Member of the New Mexico House of Representatives from the 17th district
- In office January 20, 2015 – July 15, 2022
- Preceded by: Edward Sandoval
- Succeeded by: Linda Garcia Benavides

Director of the New Mexico Department of Aging and Long-Term Services
- In office 2004–2007
- Governor: Bill Richardson

Personal details
- Party: Democratic
- Education: University of Michigan (BS) University of New Mexico (JD)

= Deborah A. Armstrong =

American politician

Deborah A. "Debbie" Armstrong is an American health consultant, businesswoman, and politician who served as a member of the New Mexico House of Representatives for the 17th district from January 2015 to July 2022.

== Education ==
Armstrong earned a Bachelor of Science degree in physical therapy from the University of Michigan and a Juris Doctor in health law from the University of New Mexico School of Law.

== Career ==
For 25 years, Armstrong worked as a licensed physical therapist. Armstrong was executive director of the New Mexico Medical Insurance Pool. From 2004 to 2007, she was Director of the New Mexico Aging and Long Term Services Department under Governor Bill Richardson.

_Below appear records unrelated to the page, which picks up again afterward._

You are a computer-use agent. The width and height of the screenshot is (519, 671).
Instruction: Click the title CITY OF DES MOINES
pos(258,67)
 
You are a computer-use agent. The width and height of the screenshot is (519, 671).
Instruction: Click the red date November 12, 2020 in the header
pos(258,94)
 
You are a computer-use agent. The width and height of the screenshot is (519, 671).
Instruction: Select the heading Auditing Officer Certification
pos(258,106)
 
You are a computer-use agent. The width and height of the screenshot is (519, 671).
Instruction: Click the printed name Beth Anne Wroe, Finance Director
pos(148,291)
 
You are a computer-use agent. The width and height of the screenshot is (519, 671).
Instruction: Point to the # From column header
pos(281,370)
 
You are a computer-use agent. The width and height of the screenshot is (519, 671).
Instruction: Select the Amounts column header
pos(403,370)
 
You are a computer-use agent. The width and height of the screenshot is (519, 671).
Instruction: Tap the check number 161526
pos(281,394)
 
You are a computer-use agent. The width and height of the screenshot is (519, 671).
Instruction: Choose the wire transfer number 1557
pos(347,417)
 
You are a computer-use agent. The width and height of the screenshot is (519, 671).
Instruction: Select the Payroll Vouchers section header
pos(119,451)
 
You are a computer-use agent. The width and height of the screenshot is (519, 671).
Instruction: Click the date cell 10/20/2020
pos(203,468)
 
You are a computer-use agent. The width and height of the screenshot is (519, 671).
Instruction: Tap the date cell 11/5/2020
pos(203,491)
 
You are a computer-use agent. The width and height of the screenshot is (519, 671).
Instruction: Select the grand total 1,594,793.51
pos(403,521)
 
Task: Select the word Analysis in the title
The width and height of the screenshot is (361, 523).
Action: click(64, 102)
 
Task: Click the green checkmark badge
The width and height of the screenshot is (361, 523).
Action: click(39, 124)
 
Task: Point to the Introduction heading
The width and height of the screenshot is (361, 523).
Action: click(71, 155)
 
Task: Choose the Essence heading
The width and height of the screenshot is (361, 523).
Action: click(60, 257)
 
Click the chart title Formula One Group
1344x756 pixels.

She was also the president of Delta Consulting Group, a business management consulting firm based in Albuquerque, New Mexico. From January 2013 to January 2014, she served as deputy chief of staff and district director for then-Congresswoman Michelle Lujan Grisham. Armstrong was elected to the New Mexico House of Representatives in 2014 and assumed office on January 20, 2015. During her tenure, Armstrong served as chair of the House Health and Human Services Committee and vice chair of the Rules and Order of Business Committee.

In July 2022, Armstrong announced that she would resign from the House.